Traditionally, the scientific process has been based on prepublication screening through peer review and postpublication validation by independent reproduction. Of course all data published in reputable journals must be reproducible within the original lab as a condition of publication. However, before a finding can attain 'dogma' status, it must pass the independent reproducibility test.

When publication pressures were more manageable, and before the old adage 'publish or perish' emerged as a primary driving force in the molecular biosciences, reproducibility was still a key step in the scientific process. Scientists at the beginning of their academic career often learned their craft by reproducing published data — a bit like teaching art by copying the great masters.

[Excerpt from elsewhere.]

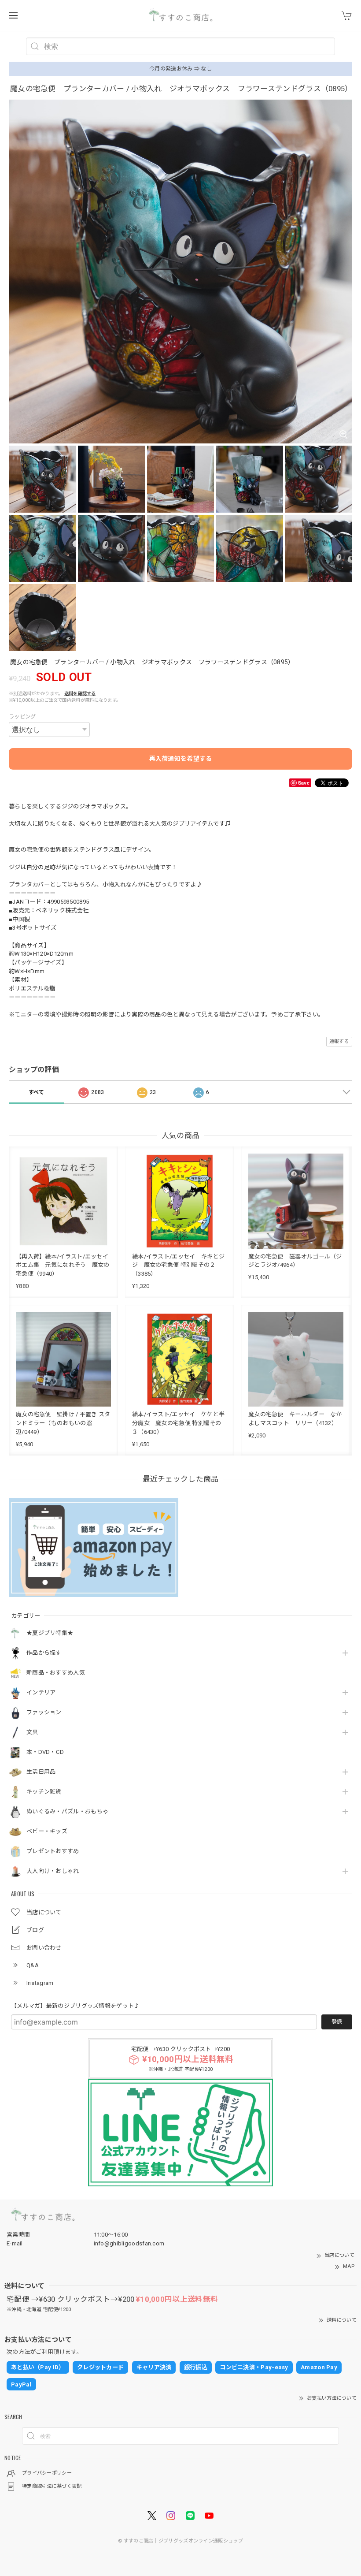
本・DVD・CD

These days, scientists request reagents from each other more than ever; however, the primary aim is not to reproduce, but to move to the next step. It is exceedingly difficult to convince a postdoc to spend months reproducing a complex set of experiments when the outcome is either an unpublishable confirmation, or a lack of confirmation, which would require much more work to ensure that the case made is watertight and often result in the publication of an abbreviated refutation (see editorials, May and November 2005). The PI will worry about the significant drain on resources that a rock solid refutation requires, and the drain on morale that may result from a protracted fight for acceptance of negative data by the original author and the broader community.

Consequently, competitive labs are not often motivated to reproduce data; more importantly, it is not something they are encouraged to do. One way to address this would be allocate a percentage of the time of each lab and researcher solely for independent data confirmation. Granting agencies should take these endeavours seriously and give credit for documented evidence of data reproduction. Initiating an online repository for this data would also be worthwhile and the confirmatory nature of the data may allow for curation without full-blown peer review.

Nowadays, somewhat ironically, most data reproduction occurs through related studies published in a similar timeframe. Increased competitiveness has meant that many researchers prefer the relatively safe option of working on predictable projects that are likely to result in publications, in favour of more esoteric research. The result is increased redundancy as everyone jumps on the next obvious question (occasionally primed by exposure to unpublished data). Copublication can seem frustratingly redundant and is certainly not the most efficient way to spend limited resources. However, in the current system, parallel research is increasingly the favoured means of data validation and in the absence of grass roots policy changes, we may have to live with it.